A tea party-backed attempt to keep Louisiana from using a set of uniform national standards for public school testing will be considered by the state Senate.
The state Senate Education Committee on Wednesday advanced Senate Concurrent Resolution 68 that calls on state education officials to stop implementation of the Common Core standards, which have been adopted in 45 states and are being phased into Louisiana schools.
Following the nearly three-hour meeting before a standing-room-only crowd, the committee didn’t back the legislation, instead choosing to forward it to the full Senate without action. The move keeps the resolution alive, without a committee endorsement.
The standards, created by committees of education officials from dozens of states, are a grade-by-grade rubric of skills and knowledge that students should acquire in core subject areas, such as math and English. They are being incorporated into the standardized tests given each spring to Louisiana’s public school students.
Resolution sponsor state Sen. A.G. Crowe, R-Slidell, and other opponents, said that by adopting the national standards and testing to them, Louisiana is abdicating local control of its curriculum to the federal government.
Laura O’Halloran, with a right-leaning group called the Louisiana Power Coalition, said state officials had no idea when the standards were adopted what they were agreeing to give up. This “usurps” the state’s sovereignty, she said.
“Not just Louisiana, but America’s as well,” she said.
In addition, backers of the resolution said they were concerned about the way student information would be collected and used by the U.S. Department of Education. They feared the information would not be secure and could lead to privacy issues.
Many of those who supported Crowe’s resolution were affiliated with local tea party groups. They repeatedly characterized Common Core as “federalized government” and the “nationalization of education.”
Proponents of the standards, including state Superintendent of Education John White, said the nationally aligned standards will raise student achievement and will allow Louisiana to compare its students’ academic progress to other states.
They are standards, not a curriculum, White said.
“They are a set of very basic descriptions of what students should be able to achieve to be successful beyond high school,” he said.
Amy Deslattes, a New Iberia high school teacher who piloted the English standards, said she saw tremendous growth in her 12th-grade students. The students were writing on a “college-level” and wouldn’t need remediation, she said.

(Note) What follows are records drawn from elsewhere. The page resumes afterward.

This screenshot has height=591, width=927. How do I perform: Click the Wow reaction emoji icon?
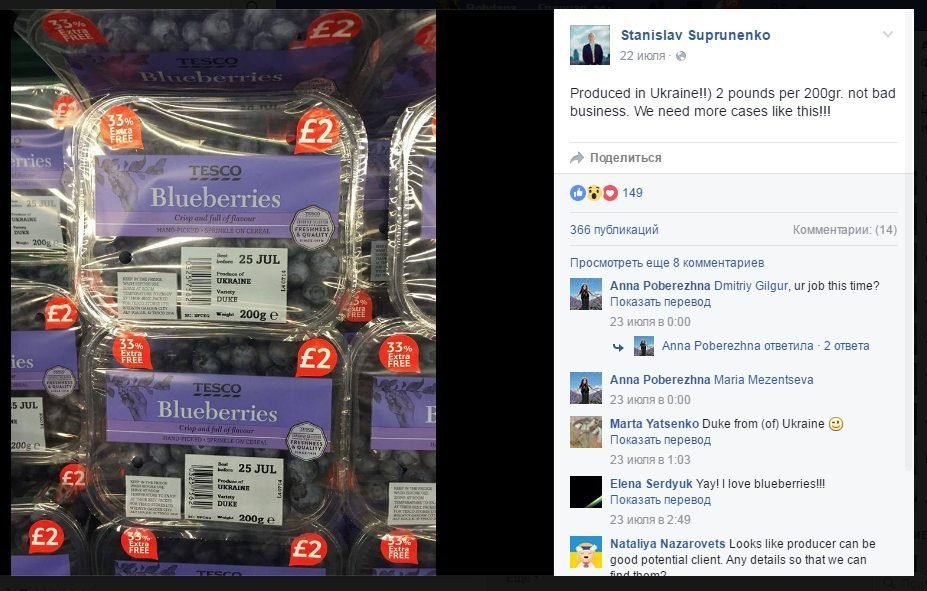click(594, 193)
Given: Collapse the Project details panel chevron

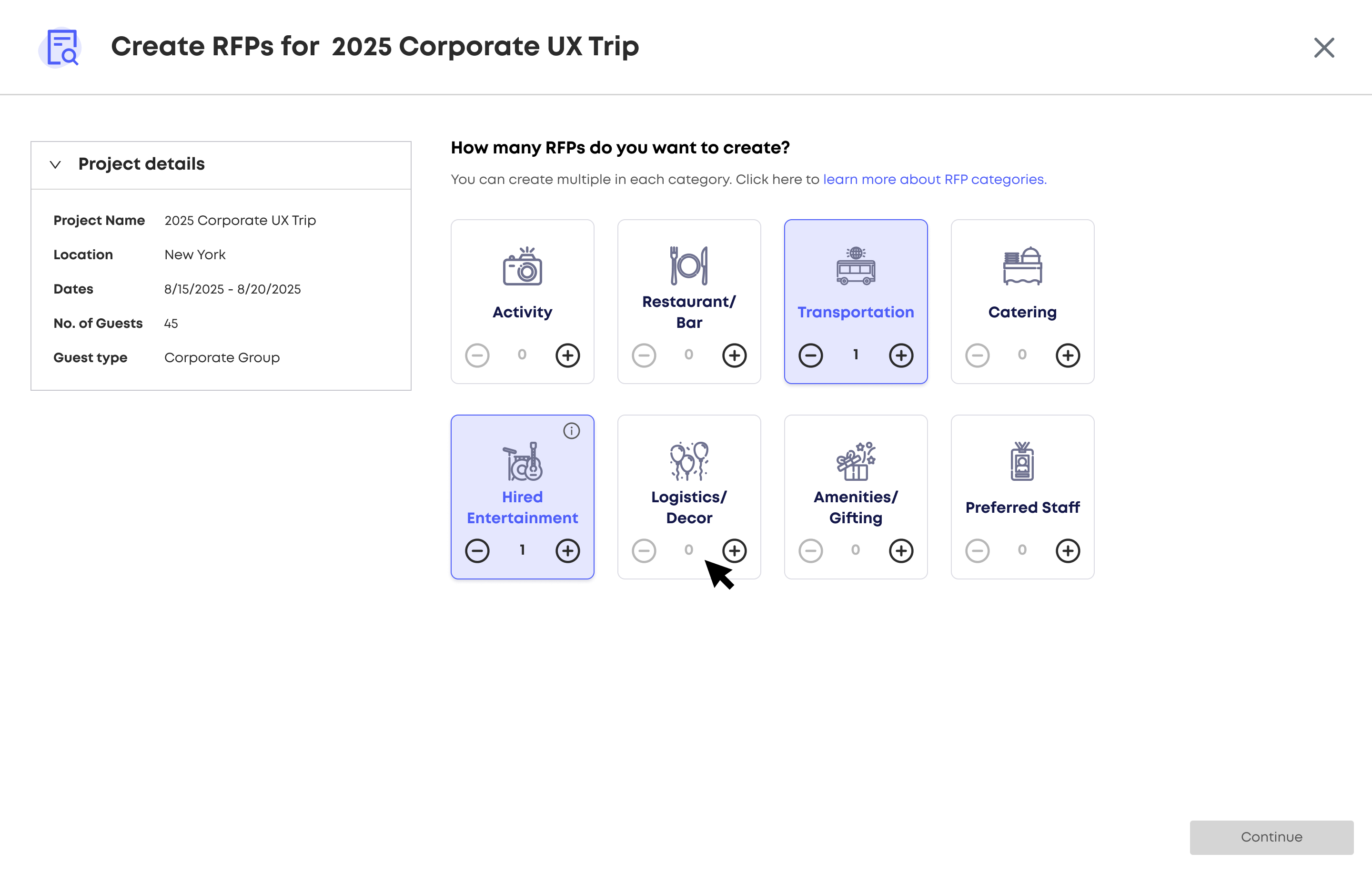Looking at the screenshot, I should point(55,165).
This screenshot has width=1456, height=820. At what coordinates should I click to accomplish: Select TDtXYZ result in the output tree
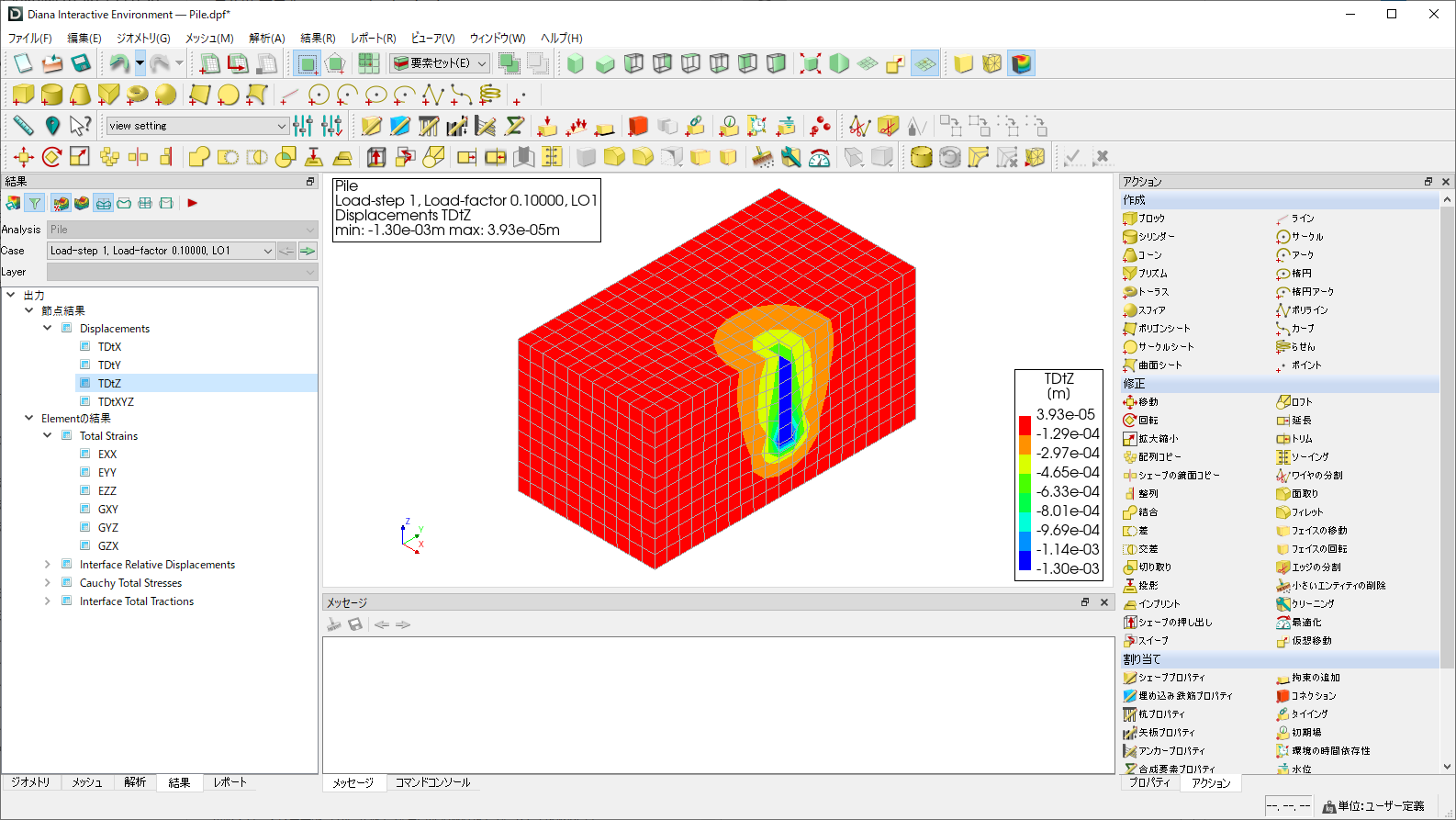[116, 402]
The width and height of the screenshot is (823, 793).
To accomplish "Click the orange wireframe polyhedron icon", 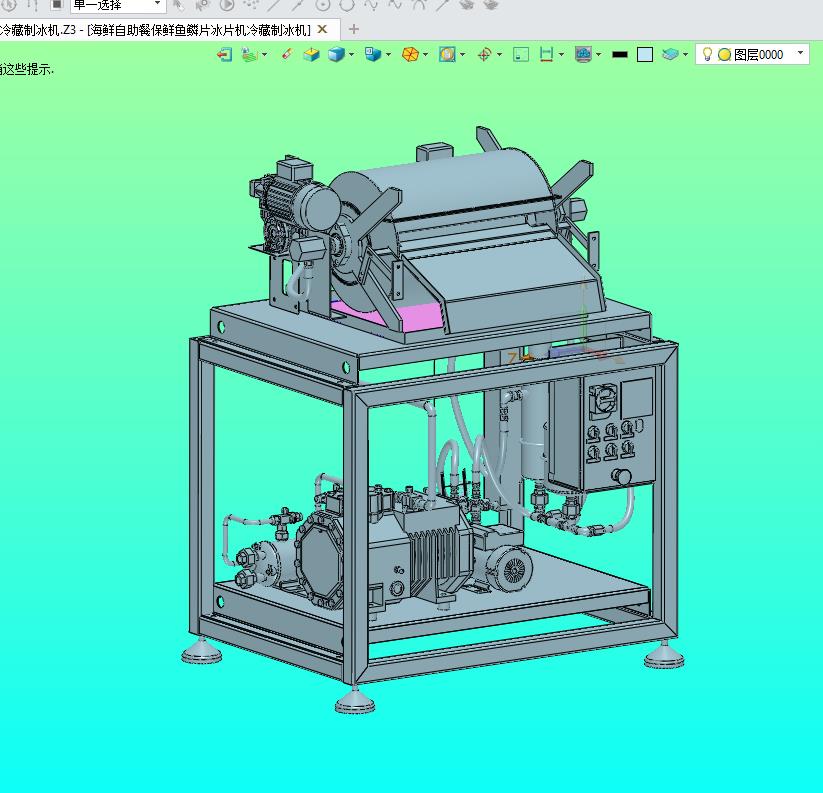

The state Board of Elementary and Secondary Education adopted the new standards in 2010, and they will be fully phased into Louisiana’s curriculum and testing by the 2014-15 school year.
White said BESE will have a meeting in June at which student data collection will be discussed.
Crowe said he felt “slighted” that the Legislature did not have any input in the decision. He said he brought the resolution so opponents could air their concerns.